Archive for the 'Food' Category

Reel in a Rainbow Before They’re Gone

Thursday, January 18th, 2018
Take the kids fishing.

Take the kids fishing.

This is Passport to Texas

If you’re an angler who likes to eat what you catch, then now’s the time to reel in a rainbow trout.

We stock them at a catchable and eatable size. They are good fighting fish; they’re relatively easy to catch. We usually stock them in smaller bodies of water, so they’re a good fishing, catching opportunity and good eating opportunity as well.

Carl Kittel is a program director for Inland Fisheries, and oversees winter trout stocking in Texas, which began this month.

We’ve been stocking [rainbow] trout around Texas for almost 40 years. One interesting note about trout is that we often say there are no established populations of trout in Texas, but actually, way out west in the Davis Mountains there’s a small, tiny stream at high enough elevation that there is a reproducing population of rainbow trout.

That’s why we stock them in winter; most of Texas is too hot for the fish to survive. Inland fisheries will distribute more than 310-thousand rainbows in 160 locations.

And we have a special program; we actually stock somewhat larger trout in urban areas in our Neighborhood Fishin’ Program.
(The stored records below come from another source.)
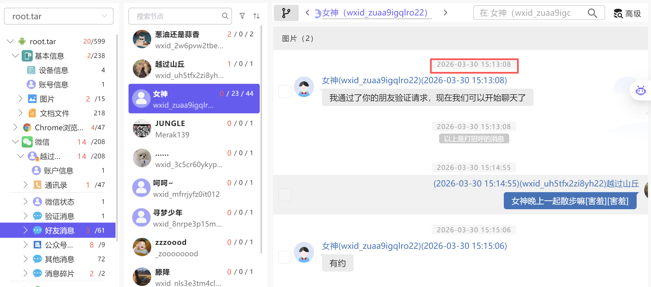Image resolution: width=651 pixels, height=287 pixels.
Task: Click the filter funnel icon
Action: point(242,16)
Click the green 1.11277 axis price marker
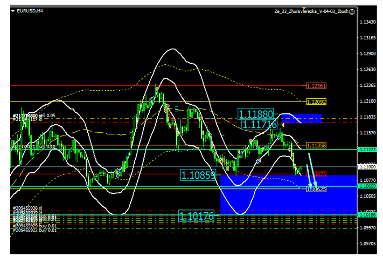383x257 pixels. tap(367, 150)
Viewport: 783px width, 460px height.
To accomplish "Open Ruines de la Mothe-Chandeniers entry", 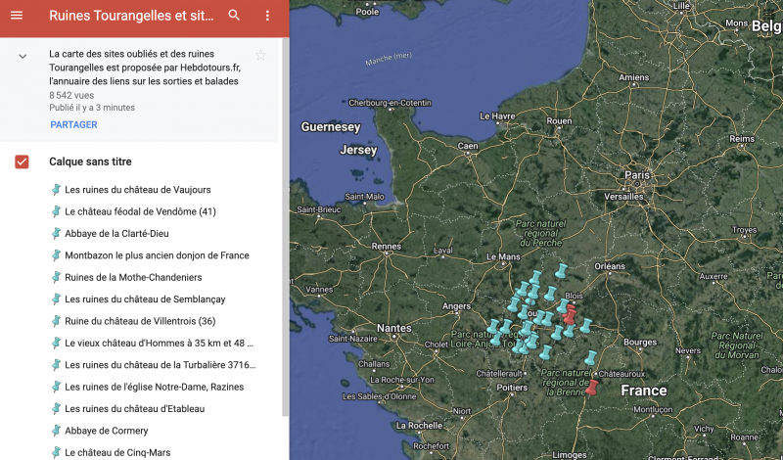I will tap(133, 277).
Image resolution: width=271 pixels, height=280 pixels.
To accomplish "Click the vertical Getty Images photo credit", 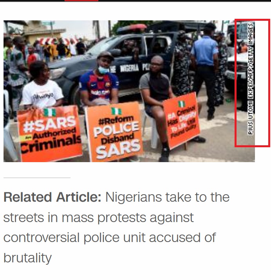I will tap(251, 79).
And that’s something that you can specifically look for on our web page.

With the New Year here, it’s is a great time add fishing to your to-do list this year. Find the stocking schedule on the Texas Parks and Wildlife website.
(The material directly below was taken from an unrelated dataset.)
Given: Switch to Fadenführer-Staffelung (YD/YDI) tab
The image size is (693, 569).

The Sport fish restoration program supports our series and funds rainbow trout stocking in Texas…

For Texas Parks and Wildlife…I’m Cecilia Nasti.

Chasing Rainbows in Texas

Wednesday, January 17th, 2018
Stocking Rainbow trout. Photo by Larry Hodge.

Stocking Rainbow trout. Photo by Larry Hodge.

This is Passport to Texas

It’s the New year; what better way to celebrate than with rainbows – rainbow trout, that is.

We do winter stockings when the water temperatures permit it, to provide an opportunity for anglers to catch trout in Texas. It’s a species of fish that anglers wouldn’t catch otherwise, so we stock them, and we intend them all to be caught out during the season.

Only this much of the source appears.